独白 愉快な“病人”たち

42歳で大腸がん手術 金哲彦さんは大量下血にむしろ感謝

手術のときは「腹筋だけは傷つけないように」と医師に伝えた(C)日刊ゲンダイ

■モニター画面にグロテスクな赤い塊

 診察台に上がったのはもう夕方でした。肛門の辺りに穴があいた紙パンツをはいてね(笑い)。リアルタイムで自分の腸の中を見られるなんてめったにないので、内視鏡のモニター画面を興味深く見ていました。すると、きれいなピンク色だった画面に急にグロテスクな赤い塊が見えたんです。さっき待合室に張ってあった「これが大腸がんだ」という写真にそっくりだったので、思わず「違いますよね?」と言ってしまいました。すると、医師は「大腸がん、間違いないです。すぐ手術した方がいい」と言いました。

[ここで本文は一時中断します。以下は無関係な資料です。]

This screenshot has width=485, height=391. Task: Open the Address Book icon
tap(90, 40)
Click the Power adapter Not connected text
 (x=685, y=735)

 といっても緊急ではないので、その日は何事もなかったかのように家に帰されました。処方箋もなく、手ぶらで……。唯一、医師が出してくれたのは睡眠薬でした。自宅に帰って家族に伝えると、妻は割と冷静でしたが、母親には泣かれ、自分もかなり動揺しました。あの睡眠薬がなかったら眠れなかったでしょうね。